I’ve sent you holiday cards, birthday cards, attended your numerous celebrations, I have even taken time off from my job to attend your functions. All while my father was dying.
My happiness is a limited resource right now, and I must use it wisely. You had almost four months to send a card, call or text. Anything! Just acknowledge my loss the way I have acknowledged your milestones in life.
For the first few weeks I gave you the benefit of the doubt. I checked the mail daily only to find nothing. I double checked my voice and text messages in case I may have missed something. Only to find silence.
Is my grief not as significant as your fourth marriage? Or the birth of your child? Or your graduation? Or your housewarming party where somehow I was duped into purchasing Pampered Chef items I really didn’t need from you? Congratulations by the way those are all wonderful milestones. However, unlike your multiple marriages I’m unable to replace my father. I mean I can’t exactly go on Match.com and find a new Dad. And I’m not judging, I’m divorced myself. I just thought after years of “friendship” you were aware of the bond I fused with my father and the incredible amount of pain I’m in. I didn’t just lose my father, I lost my best friend.

Data excerpts.
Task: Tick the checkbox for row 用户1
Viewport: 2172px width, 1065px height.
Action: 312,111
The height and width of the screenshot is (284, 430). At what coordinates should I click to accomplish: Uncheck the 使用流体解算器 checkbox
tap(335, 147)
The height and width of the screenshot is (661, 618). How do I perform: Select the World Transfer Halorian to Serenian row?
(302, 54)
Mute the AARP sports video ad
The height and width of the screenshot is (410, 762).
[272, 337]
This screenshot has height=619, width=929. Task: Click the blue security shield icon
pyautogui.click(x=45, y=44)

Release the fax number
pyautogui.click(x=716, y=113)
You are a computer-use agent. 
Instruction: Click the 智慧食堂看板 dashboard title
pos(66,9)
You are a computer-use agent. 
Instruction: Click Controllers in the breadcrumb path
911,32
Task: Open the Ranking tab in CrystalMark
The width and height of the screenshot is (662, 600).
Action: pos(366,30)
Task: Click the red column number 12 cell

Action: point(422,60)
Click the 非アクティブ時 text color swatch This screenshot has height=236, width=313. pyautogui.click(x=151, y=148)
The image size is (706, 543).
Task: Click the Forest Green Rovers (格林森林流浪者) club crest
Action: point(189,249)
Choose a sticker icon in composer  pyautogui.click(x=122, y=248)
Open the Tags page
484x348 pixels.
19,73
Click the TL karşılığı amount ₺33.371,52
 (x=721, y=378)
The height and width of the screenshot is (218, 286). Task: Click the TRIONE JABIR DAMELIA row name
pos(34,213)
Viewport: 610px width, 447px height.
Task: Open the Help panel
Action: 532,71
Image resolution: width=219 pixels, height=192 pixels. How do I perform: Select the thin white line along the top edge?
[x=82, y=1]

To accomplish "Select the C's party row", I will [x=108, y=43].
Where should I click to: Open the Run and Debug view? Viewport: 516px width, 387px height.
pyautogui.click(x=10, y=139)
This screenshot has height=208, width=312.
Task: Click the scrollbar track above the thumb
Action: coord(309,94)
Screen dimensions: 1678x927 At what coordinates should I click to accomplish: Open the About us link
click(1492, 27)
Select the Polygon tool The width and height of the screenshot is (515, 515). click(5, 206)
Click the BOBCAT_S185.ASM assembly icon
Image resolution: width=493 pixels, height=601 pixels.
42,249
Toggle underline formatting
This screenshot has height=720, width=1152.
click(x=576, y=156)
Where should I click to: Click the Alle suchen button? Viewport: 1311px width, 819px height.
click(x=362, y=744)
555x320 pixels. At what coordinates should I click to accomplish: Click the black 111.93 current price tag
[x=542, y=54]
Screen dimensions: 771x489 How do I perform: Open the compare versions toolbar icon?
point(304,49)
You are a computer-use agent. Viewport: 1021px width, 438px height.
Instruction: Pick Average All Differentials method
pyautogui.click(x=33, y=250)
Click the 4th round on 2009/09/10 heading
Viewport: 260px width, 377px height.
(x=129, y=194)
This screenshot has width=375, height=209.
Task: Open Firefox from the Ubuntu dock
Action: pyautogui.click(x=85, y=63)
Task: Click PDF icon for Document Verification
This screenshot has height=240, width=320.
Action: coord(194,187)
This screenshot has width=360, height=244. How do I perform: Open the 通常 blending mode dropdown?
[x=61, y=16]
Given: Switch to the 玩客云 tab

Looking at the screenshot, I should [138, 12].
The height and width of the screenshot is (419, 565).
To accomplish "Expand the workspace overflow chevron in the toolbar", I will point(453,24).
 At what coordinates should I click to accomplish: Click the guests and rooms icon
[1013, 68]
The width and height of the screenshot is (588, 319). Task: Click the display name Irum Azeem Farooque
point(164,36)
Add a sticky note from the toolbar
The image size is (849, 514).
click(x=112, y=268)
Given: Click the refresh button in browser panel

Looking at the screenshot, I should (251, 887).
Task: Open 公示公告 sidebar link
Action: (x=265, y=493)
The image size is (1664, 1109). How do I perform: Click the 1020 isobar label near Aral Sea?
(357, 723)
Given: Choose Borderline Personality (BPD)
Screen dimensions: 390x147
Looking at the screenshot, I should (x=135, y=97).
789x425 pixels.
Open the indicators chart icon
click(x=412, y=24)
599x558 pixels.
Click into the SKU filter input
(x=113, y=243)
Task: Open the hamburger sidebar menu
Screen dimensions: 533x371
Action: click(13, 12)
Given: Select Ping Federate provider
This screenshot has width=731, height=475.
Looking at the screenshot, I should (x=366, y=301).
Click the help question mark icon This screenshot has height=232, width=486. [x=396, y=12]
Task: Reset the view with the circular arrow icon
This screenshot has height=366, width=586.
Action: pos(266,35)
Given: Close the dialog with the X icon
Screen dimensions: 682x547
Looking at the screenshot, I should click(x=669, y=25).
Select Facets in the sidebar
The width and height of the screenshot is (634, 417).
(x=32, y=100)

Exercise.
Write the next part of the letter about losing a father, at the top of the page, picking up right after its final sentence.

Task result.
I thought our friendship was a two way street.
I thought you respected me enough to acknowledge my father’s passing.
I thought you respected our friendship enough to acknowledge my father’s passing.
I’m sorry my grief makes you uncomfortable, it makes me uncomfortable all the time. My grief is a reminder that I have loved deeply and grieve the joys that once were and never will be. It’s a reminder that I was blessed to have a magnificent man I proudly called “Daddy” throughout my life.
Grief is messy, unpredictable and never ending. Grief forces you to reevaluate the relationships in your life. I need to surround myself with people who are there for me not just for the good times, but the bad times too.
I wish you well, I wish you happiness however, I cannot attend your celebration.